* [Document passage]:
================================
Our philosophy on Protected and Conserved Areas
Right now in the global conservation community, everyone is talking about "30x30". This refers to a new global movement that calls for the conservation of 30% of the earth's land and water by 2030 in fair and effective ways. But how can this ambitious target be achieved?
Right now, in the global conservation community everyone is talking about “30x30”. This refers to a new international policy and emerging movement, based on science, that calls for the conservation of at least 30% of the earth’s biodiversity by 2030. The 30% target contains an important qualifier: Conservation must be achieved through equitable or fair approaches. This means that we need to look carefully at local solutions that deliver conservation for people and nature.
The good news is that there are already effective, workable solutions on the table hiding in plain sight. The target shines a light on the incredible work already underway which may not yet be fully known or reported.
All over the world, and in some places for thousands of years, Indigenous peoples and local communities have been conserving their local natural environments. They do so voluntarily and through their own systems of values, governance, knowledge, innovations and worldviews. Whether for food, medicine, spiritual or cultural reasons, livelihoods, mental health and/or recreation, conserving nature has been intertwined with human well-being. And what is remarkable is that these local stewards have been taking decisions that sustain biodiversity, often without external recognition or support. The language of the 30x30 target explicitly calls for the recognition of the critical roles and rights of Indigenous peoples and local communities in conserving biodiversity.
The language of the 30x30 target explicitly calls for the recognition of the critical roles and rights of Indigenous peoples and local communities in conserving biodiversity.
At IUCN, we work with both conserved and protected areas. So, what’s the difference? And what is the potential role of Indigenous peoples and local communities in these areas?
Protected areas[i] are formally designated areas with a primary focus on conservation. Most people think of national parks, but they may be managed in a variety of ways from strict no-use nature reserves through to protected areas with sustainable use. They may be established, governed and managed by governments, private actors or Indigenous peoples or local communities, or coalitions of these actors. The Arakwal people in Australia for example, maintain strong cultural associations with the landscape, plants, animals and waterways. They hold native title over the Arakwal national park in Australia and manage the area jointly with the state national parks and wildlife service.
================================
* [Input data]:
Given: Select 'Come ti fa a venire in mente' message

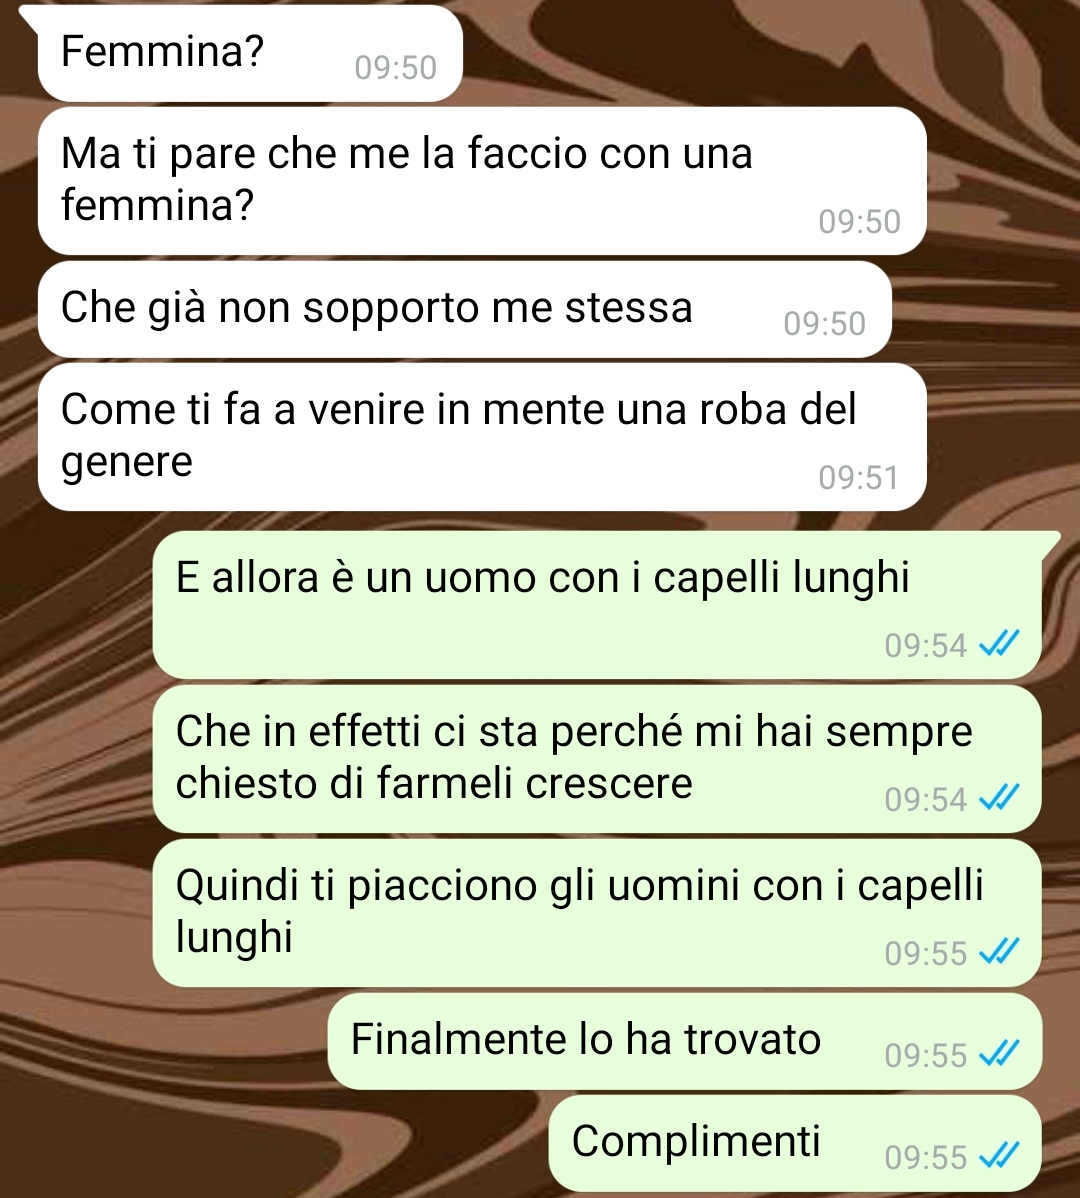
================================
* [Requirement]: Continue the passage on protected and conserved areas from its last sentence.

* [Task answer]:
“Conserved areas”[ii] is a broader term referring to areas where conservation isn’t necessarily a primary objective, but where it happens anyway and is likely to continue in the long-term. These areas could include any area supporting high levels of biodiversity including village forests, commercial hunting reserves, shipwreck sites or community gardens.
Whereas many protected areas are known and reported nationally and globally, keeping track of conserved areas is more difficult. As one avenue, the concept of “other effective area-based conservation measures has been adopted and defined at the global level.[iii] It is important to note that OECMs are not established or designated by governments, rather they exist in practice, choose to self-identify with the support of the IUCN technical guidance. They may be reported to the World Database on OECMs but usually require some form of recognition or support as they are not formally recognised as their protected area counterparts. The Tour de Valat estate in France is reported as an OECM, where the local community hosts and conserves biodiversity alongside their agricultural, hunting and artistic activities. The OECMs "label" may provide a useful avenue for many local actors to gain recognition.
Recognising and supporting local actors goes hand in hand with reporting towards 30x30.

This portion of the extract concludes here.